One of the most common gain killers I see is called “HADD”: “Hypertrophic Attention Deficit Disorder.” People who have “HADD” Switch up their exercises too often and have no long-term focus. Here’s the truth: guys who do the same, boring exercises over and over, do them well, and get stronger on them, simply build more muscle than guys who “switch it up” for whatever reason. Why? Well, it’s well known that new exercises cause the most muscle damage, but after a while, you adapt and less damage occurs. So while you may feel a lot more soreness from these “random workouts”, they actually don’t provide as much growth as sticking to the same set exercises and focusing on progressing those with more weight and/or reps over time.
What does this mean for your workout routines? Well, it means that you likely need to do an exercise consistently for at least 2-3 weeks before you can start to really get the best growth possible out of it. In addition, during your workout, at a minimum you should be recording the exercise, sets, reps, and weight that you are using. It’s also a good idea to write down your effort on each set and the settings that you are using on a machine or cable or any modifications you may have made. This allows you to control as many variables as possible such that you can more accurately determine if you actually made progress or not. It also serves as a plan of attack for your next workout.
Gain Killer 2 for workout routines at the gym: “Junk Volume:” Doing more sets than you should do in a single session, rather than doing just enough to maximize growth. But how do you know your limit? Based on the current evidence, as long as sets are being performed to or near failure it seems that the limit is around 10 sets per muscle per workout. This is highly variable, but does suggest that if you greatly exceed this theoretical limit by regularly doing 15-20+ sets for a muscle group in one session, then you are probably doing more harm than good. A practical solution is to distribute that volume into more than one session per week.
Gain killer #3; redundant exercises. If you only have a certain amount of productive sets you can do per workout, then you want to make sure you’re getting the most bang for your buck. Most people workout consistently but see no results because they make the wrong exercise choices for these sets; in other words: they do exercises that do pretty much the exact same thing but just have different names. For example, take these two sample chest workouts. In workout A you do 3 sets of bench press, flat dumbbell press, and a flat machine press. In workout B you do 3 sets of bench press, 3 sets of an incline dumbbell press, and 3 sets of a cable fly. Which one do you think would be a better use of 9 sets?

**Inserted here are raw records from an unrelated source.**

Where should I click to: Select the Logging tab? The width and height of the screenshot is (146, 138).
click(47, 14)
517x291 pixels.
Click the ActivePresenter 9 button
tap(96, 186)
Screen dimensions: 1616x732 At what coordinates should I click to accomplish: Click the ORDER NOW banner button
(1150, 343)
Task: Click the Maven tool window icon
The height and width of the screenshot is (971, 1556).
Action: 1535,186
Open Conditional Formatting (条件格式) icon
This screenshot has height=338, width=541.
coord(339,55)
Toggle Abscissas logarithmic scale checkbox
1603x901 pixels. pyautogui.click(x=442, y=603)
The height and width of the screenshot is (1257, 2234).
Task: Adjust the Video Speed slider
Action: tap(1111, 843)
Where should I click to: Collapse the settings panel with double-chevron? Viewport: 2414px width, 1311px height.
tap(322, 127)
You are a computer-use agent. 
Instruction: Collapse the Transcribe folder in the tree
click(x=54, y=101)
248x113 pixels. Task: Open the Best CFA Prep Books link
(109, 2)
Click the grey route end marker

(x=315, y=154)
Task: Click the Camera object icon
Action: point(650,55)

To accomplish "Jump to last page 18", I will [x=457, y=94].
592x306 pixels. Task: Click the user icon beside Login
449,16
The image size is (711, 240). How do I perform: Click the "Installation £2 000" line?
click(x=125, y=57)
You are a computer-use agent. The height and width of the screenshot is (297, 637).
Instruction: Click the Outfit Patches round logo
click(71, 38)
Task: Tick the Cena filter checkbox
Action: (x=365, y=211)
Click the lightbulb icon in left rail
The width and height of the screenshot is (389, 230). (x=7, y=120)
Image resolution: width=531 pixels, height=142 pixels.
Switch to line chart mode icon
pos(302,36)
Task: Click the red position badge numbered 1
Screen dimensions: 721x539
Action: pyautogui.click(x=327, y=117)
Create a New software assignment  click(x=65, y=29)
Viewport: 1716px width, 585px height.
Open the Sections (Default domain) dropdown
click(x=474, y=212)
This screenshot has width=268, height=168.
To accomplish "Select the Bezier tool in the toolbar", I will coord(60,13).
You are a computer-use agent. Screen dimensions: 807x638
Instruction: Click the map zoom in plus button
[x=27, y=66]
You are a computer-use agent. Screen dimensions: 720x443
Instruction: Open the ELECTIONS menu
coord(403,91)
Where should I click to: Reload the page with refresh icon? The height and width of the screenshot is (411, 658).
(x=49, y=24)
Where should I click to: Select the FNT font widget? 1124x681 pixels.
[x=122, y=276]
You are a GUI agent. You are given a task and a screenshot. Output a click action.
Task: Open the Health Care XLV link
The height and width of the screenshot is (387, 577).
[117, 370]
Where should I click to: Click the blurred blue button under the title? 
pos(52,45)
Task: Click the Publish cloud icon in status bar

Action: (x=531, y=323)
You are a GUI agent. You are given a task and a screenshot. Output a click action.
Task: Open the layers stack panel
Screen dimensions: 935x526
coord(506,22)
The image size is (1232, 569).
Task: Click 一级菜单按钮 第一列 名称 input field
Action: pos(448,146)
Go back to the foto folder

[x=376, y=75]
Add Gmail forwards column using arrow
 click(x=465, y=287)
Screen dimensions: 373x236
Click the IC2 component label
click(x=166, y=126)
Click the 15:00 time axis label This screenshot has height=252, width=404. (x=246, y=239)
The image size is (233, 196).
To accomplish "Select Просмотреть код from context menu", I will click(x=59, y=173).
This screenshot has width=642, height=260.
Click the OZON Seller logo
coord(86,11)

Well, if you look at workout A, you are actually performing pretty much the same 1 exercise for all 9 sets. Whereas in workout B, you’re working several different parts of the chest with exercises that have varied angles and different resistance profiles. So for the same amount of work, you’d be able to provide much more stimulus to your chest with workout B, and as a result get more gains out of those 9 sets. Meaning, that for your overall workout routine, just think carefully about the chosen exercises you’re using for each muscle. Make sure you include exercises that are biomechanically different and challenge the muscle at different angles and ranges of motion. By doing so, you’ll be able to get more stimulus and more gains for the same amount of work.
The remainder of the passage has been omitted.